One can get confused over the difference between h-1b and the employer-sponsored green card. Here is Professor Matloff's explanation:
http://tinyurl.com/3y4jc3

Take notice of point 3:
3. The green card process takes several years. Since there is a
separate cap for each country, the wait is nationality-dependent. Since
India and China are the two biggest sources of foreign workers, waits
for those two nationalities are the longest. During that time, they do
not dare move to another employer, as it would mean starting the lengthy
process all over again. This makes them de facto indentured servants,
highly exploitable in salary, raises, working conditions and so on.

"What surprises me is how naive people can be. Did anybody really expect employers not "to circumvent those rules"?"

What is great about this little video is not that it indicates that employers were systematically circumventing the laws regarding H-1B visas and not hiring US citizens for these jobs. This we who have followed this issue for a while mostly knew.

The great thing is that it removes the excuse that the MSM and our legislators like to have that "they just didn't know."

Kinda hard to say that now. Thanks Programmers' Guild!

Let's have the government eliminate the yearly call for increasing the H-1B quota, charge $1m for each H-1B visa granted and charge a yearly fee of $100k to keep it.

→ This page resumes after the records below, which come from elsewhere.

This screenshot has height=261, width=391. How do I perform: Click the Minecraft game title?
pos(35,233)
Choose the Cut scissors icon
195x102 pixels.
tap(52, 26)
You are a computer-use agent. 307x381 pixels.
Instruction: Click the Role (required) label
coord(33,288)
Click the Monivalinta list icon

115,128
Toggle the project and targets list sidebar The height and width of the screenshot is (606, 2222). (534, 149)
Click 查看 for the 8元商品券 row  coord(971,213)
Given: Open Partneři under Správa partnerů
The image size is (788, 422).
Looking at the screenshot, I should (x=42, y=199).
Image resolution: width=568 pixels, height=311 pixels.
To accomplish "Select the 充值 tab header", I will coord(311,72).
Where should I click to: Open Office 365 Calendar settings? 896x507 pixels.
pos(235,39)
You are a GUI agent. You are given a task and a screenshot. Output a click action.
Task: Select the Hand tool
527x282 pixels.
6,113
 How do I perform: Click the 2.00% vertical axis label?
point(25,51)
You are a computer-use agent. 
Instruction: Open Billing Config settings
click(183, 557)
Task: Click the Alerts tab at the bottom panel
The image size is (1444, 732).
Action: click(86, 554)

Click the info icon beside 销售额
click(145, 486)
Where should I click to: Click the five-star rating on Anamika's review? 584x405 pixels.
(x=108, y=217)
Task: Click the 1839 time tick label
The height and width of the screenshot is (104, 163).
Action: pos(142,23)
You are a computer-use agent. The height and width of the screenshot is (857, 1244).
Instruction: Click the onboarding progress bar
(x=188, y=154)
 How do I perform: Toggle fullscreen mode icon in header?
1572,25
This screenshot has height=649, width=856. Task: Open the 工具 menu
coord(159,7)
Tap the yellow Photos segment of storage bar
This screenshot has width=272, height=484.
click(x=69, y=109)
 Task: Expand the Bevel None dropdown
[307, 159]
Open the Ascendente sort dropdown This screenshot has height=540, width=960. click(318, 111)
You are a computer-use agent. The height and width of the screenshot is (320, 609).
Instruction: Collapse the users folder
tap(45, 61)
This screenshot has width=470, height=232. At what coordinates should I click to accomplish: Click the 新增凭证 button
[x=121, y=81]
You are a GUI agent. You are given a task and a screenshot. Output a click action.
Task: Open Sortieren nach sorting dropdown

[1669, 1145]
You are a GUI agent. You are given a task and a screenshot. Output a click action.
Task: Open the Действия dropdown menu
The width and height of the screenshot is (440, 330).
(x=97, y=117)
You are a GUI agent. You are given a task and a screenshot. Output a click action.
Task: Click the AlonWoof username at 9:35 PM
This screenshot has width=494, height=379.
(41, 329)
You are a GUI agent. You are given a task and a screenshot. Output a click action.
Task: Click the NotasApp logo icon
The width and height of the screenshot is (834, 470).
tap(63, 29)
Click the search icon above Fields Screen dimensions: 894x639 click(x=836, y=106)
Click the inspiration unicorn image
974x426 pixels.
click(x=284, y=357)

I predict that companies would suddenly find lots and lots of "qualified" U.S. engineers.

This would be a win/win/win solution. More U.S. workers have jobs, the companies that still need imported workers could hire as many H-1B's as they could afford and the government gets a new income source to help offset the budget deficit.

(I wonder if "Carbon Life Form Offset Credits" would work in this situation. Quick, get Al on the phone!...)

I am slightly puzzled about how working out how to hire cheaper staff is either a conspiracy against the public or a contrivance to raise prices.
As it lowers costs it's a benefit to the public, no?

Hi, Added a new value add to my blog this weekend - a news widget from www.widgetmate.com. I always wanted to show latest news for my keywords in my sidebar. It was very easy with this widget. Just a small copy paste and it was done. Great indeed.

Tim Worstall -- in the perfectly competitive model lowering cost will lead to lower prices that may benefit the public. But even in the perfectly competitive model the benefit may be higher profits at least in the short run. But in real life it is an unanswerable question.
The correct answer to your comment is it is unknown, not an automatic no.

I think that here is an area where contrasting with other countries is valuable. In Canada if a high tech company wants to sponsor you, then, thanks to the point system, they bring you in as a permanent resident (i.e., Green Card equivalent). In the US - because of both the H1B and the LONG time the INS takes to do the relatively simple paper work for the Green Card - companies always bring you in on an H1B, and then, after a time, will sponsor you for a Green Card. Most companies have both policies (i.e., what level executive needs to sign) and procedures (i.e., you must be with the company for 3 years) to make the switch. The question then is why isn’t Microsoft fighting for point based Green Cards as opposed to increasing H1B quotas. Surely not because the H1B give them 3-6 guaranteed years and the Green Card makes you a free agent...

When working for a database corp, every layoff of American developers, technical staff was followed by largehirings of HIB Visas and/or jobs sent to India, Communist China, etc. These countries are not friends of the US and yet they are being used to develope databases and software for Federal organizations like the DOD, DOT, etc. as well as local governments.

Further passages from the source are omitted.